INSTRUCTIONS TO FOLLOW =
While leaving the pictures out, set down only the lines from the one with "Task: Select the ETA shower bar" through the end of the records, exactly as they stand.

DATASET EXTRACT =
- Opening Delimiter -

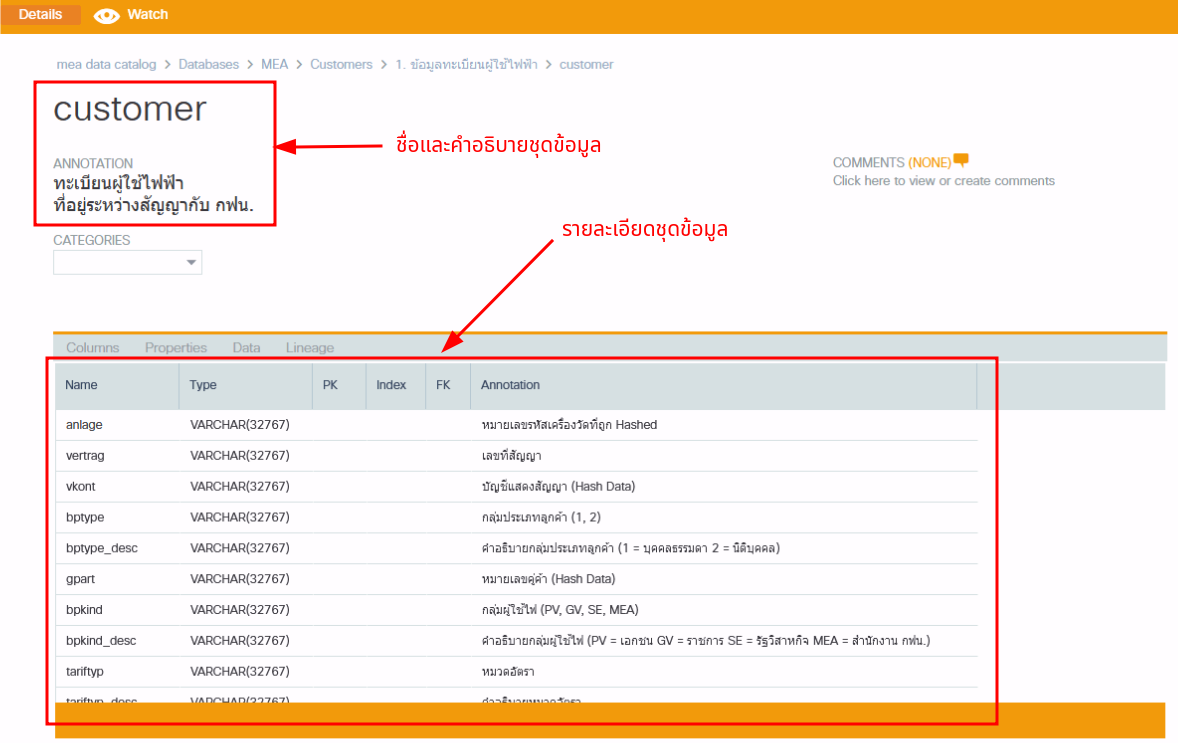1178x743 pixels.
Task: Open Customers breadcrumb link
Action: pyautogui.click(x=341, y=64)
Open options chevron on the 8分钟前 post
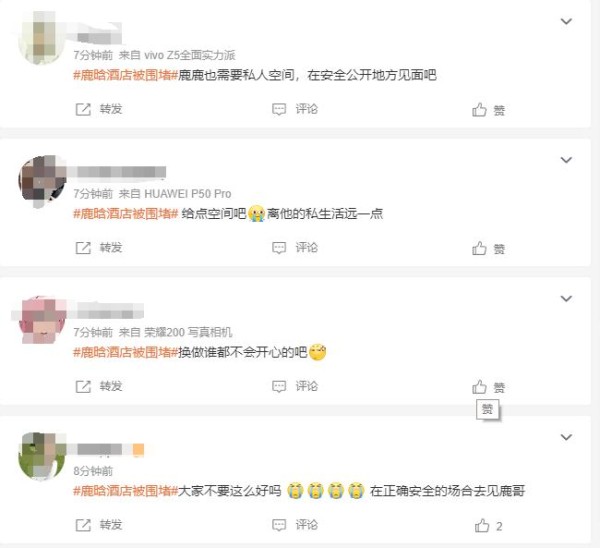Image resolution: width=600 pixels, height=548 pixels. 566,437
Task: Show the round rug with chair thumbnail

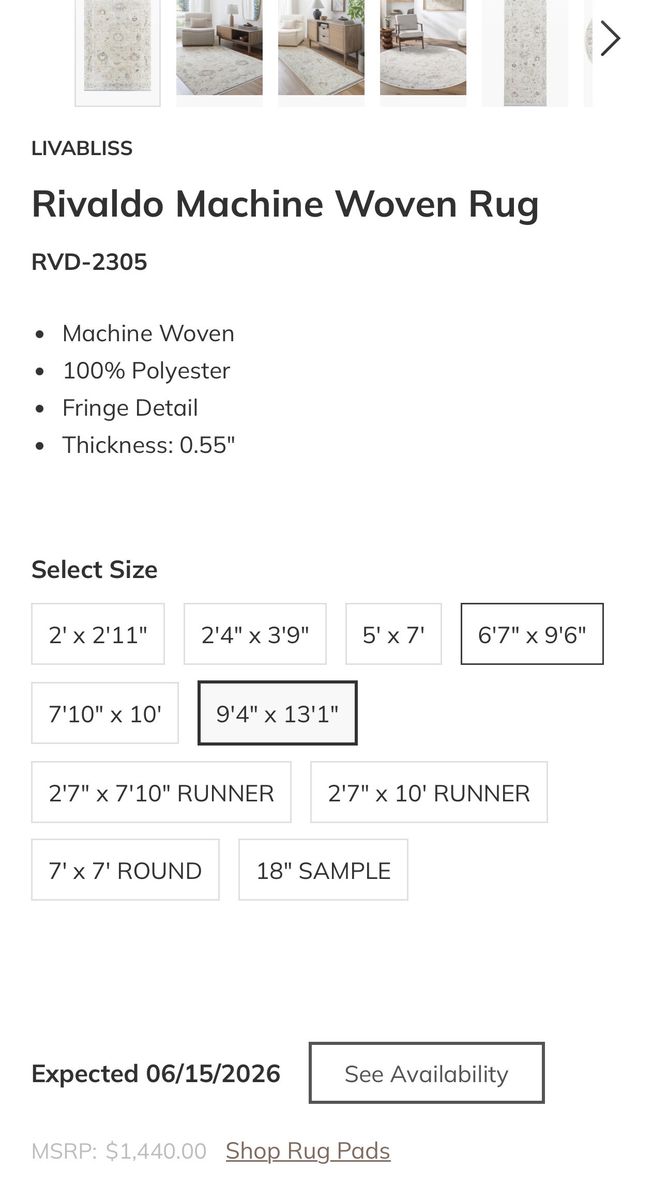Action: point(423,48)
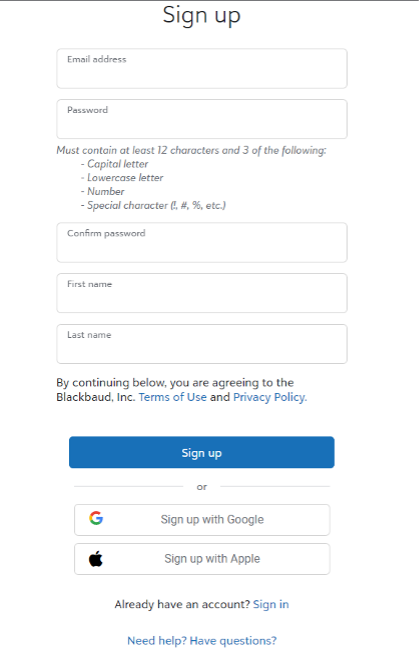Viewport: 420px width, 668px height.
Task: Click the Apple logo icon
Action: [x=96, y=559]
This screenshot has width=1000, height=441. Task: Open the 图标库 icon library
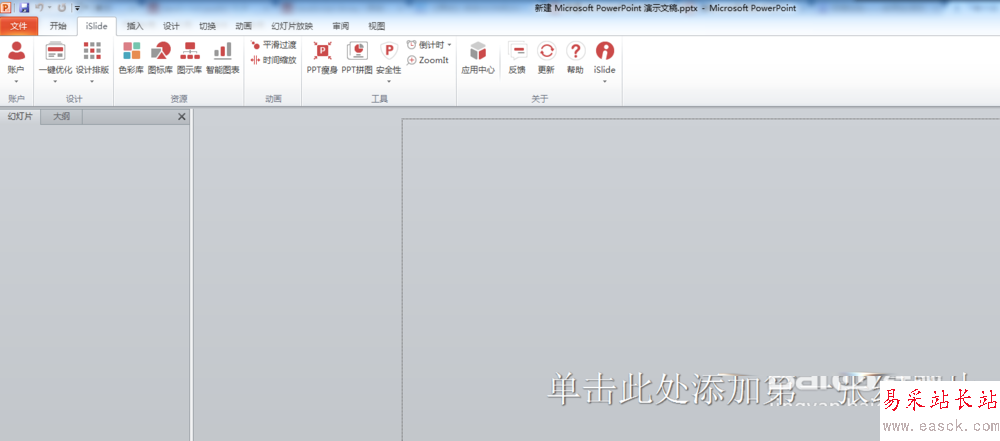(160, 58)
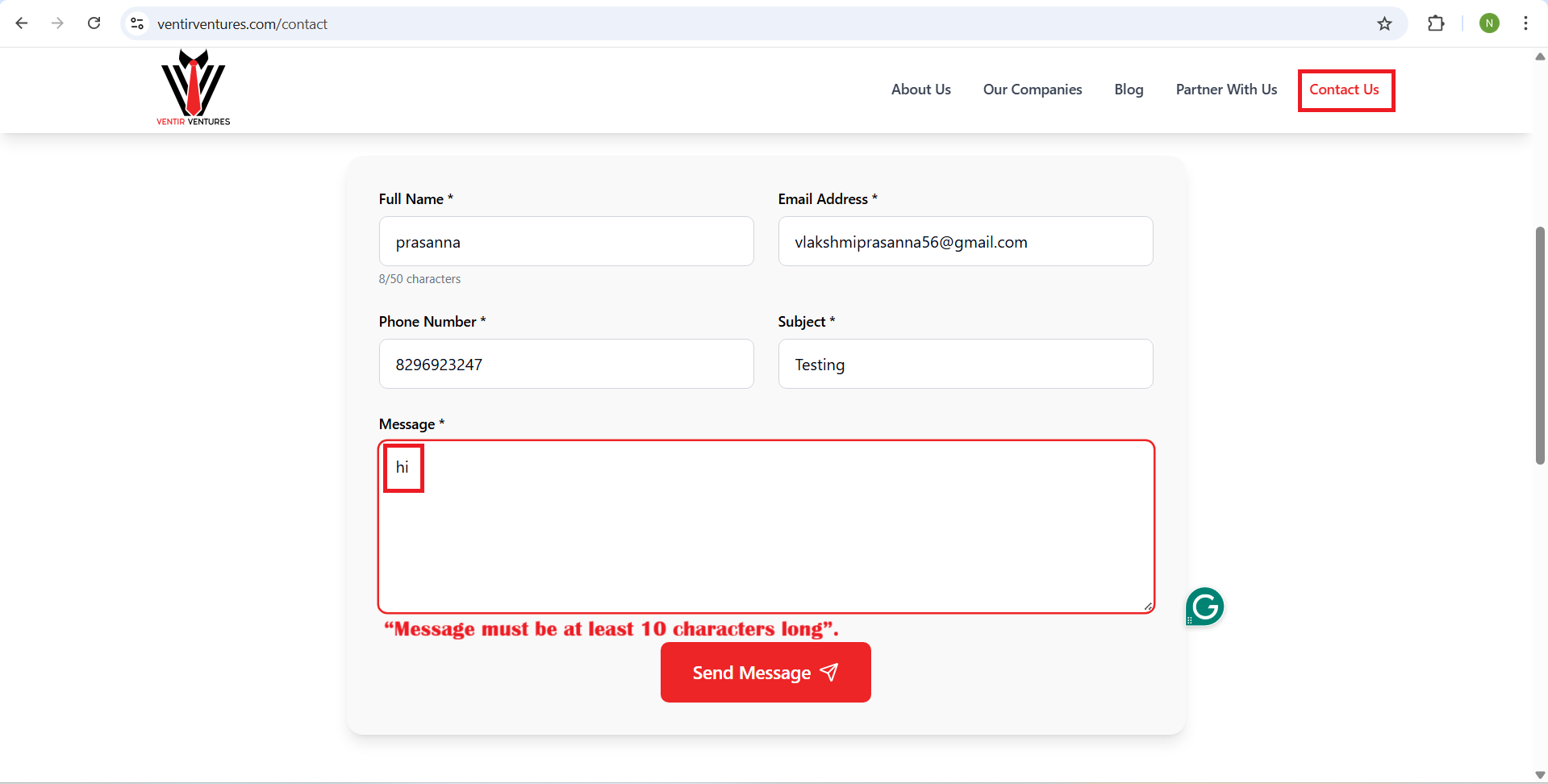Open the browser extensions puzzle icon
This screenshot has height=784, width=1548.
tap(1436, 23)
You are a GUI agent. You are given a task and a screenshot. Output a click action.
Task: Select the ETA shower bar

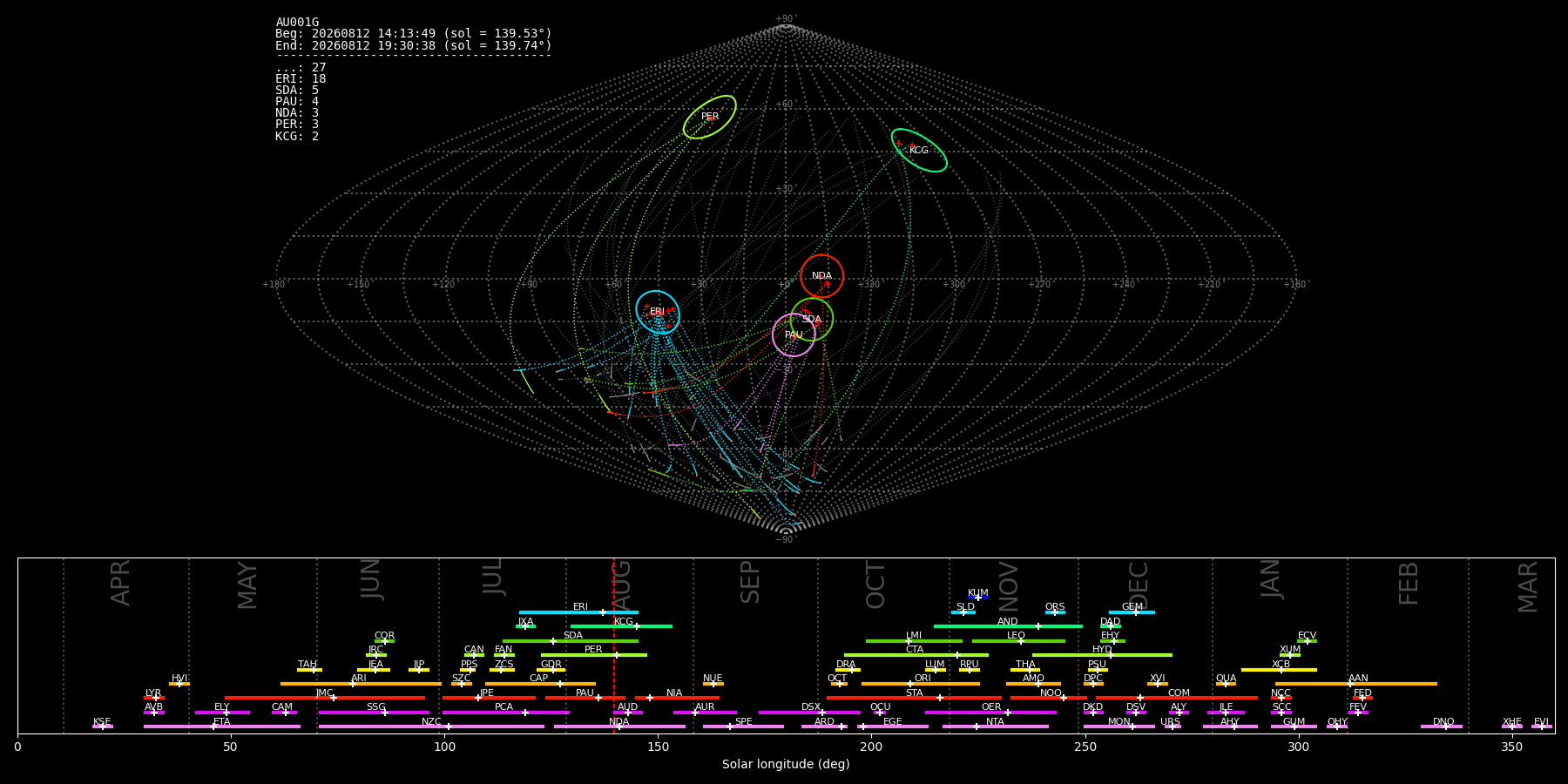pos(222,727)
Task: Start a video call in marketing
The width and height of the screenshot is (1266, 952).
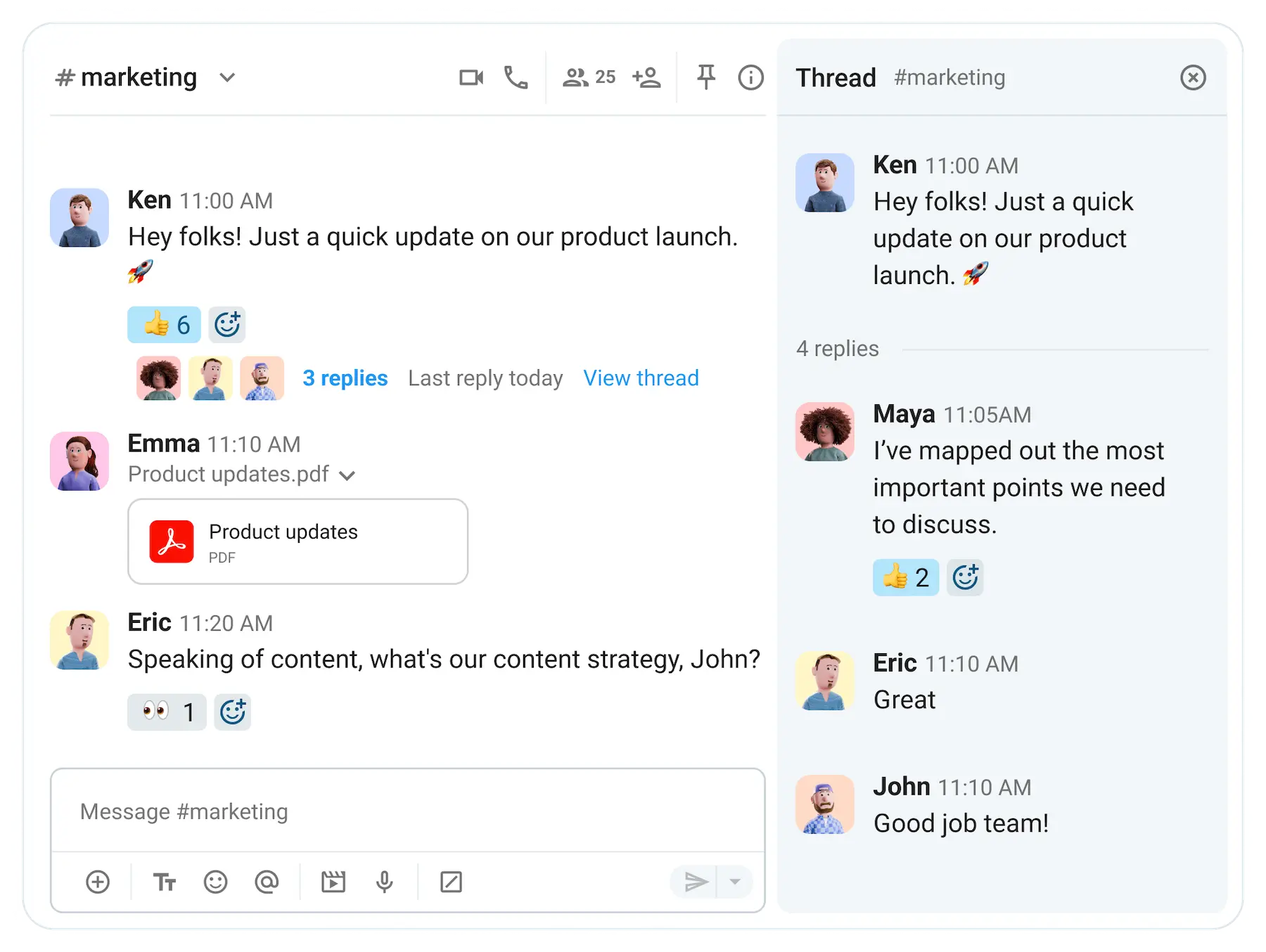Action: [x=471, y=77]
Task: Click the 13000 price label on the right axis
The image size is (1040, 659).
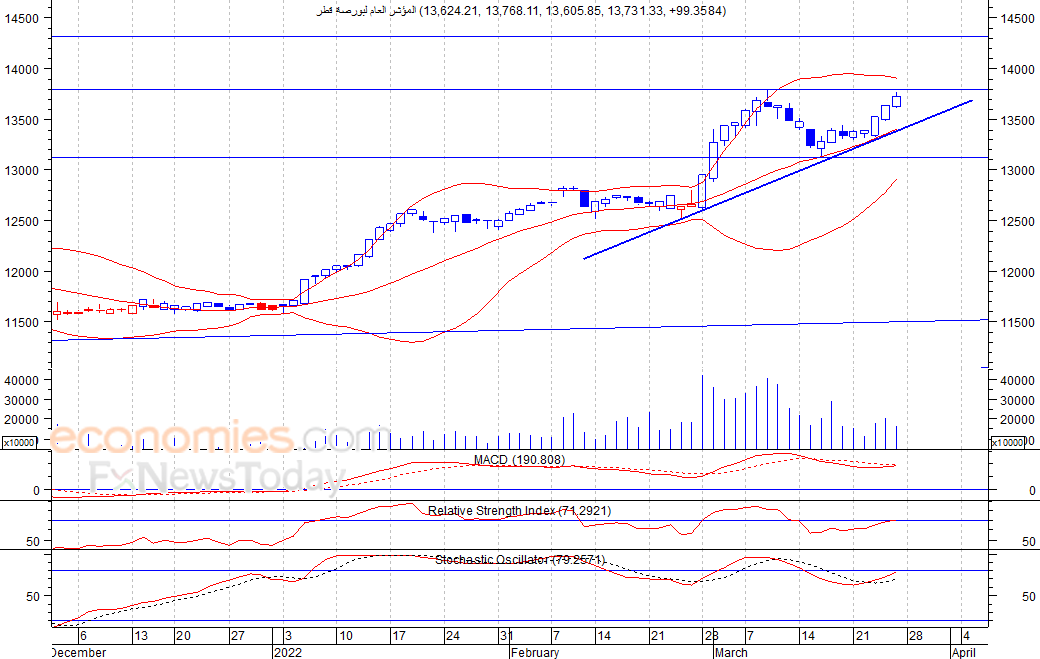Action: 1017,170
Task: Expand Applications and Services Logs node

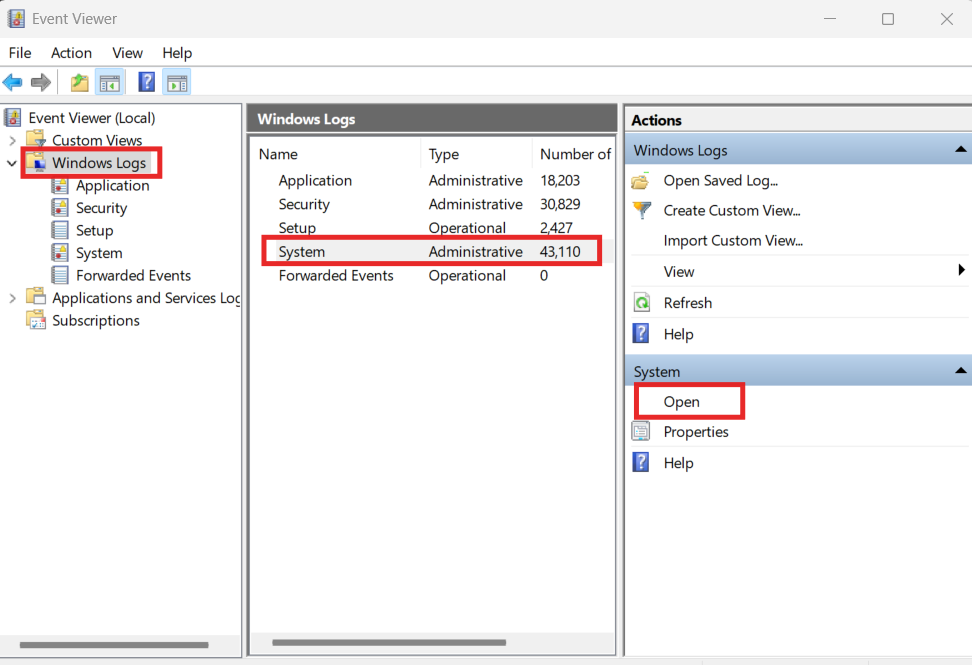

- Closing Delimiter -

FINAL ANSWER =
Task: Select the ETA shower bar

pos(222,727)
Task: Start a video call in marketing
The width and height of the screenshot is (1266, 952).
Action: [x=471, y=77]
Task: Click the 13000 price label on the right axis
The image size is (1040, 659).
Action: 1017,170
Task: Expand Applications and Services Logs node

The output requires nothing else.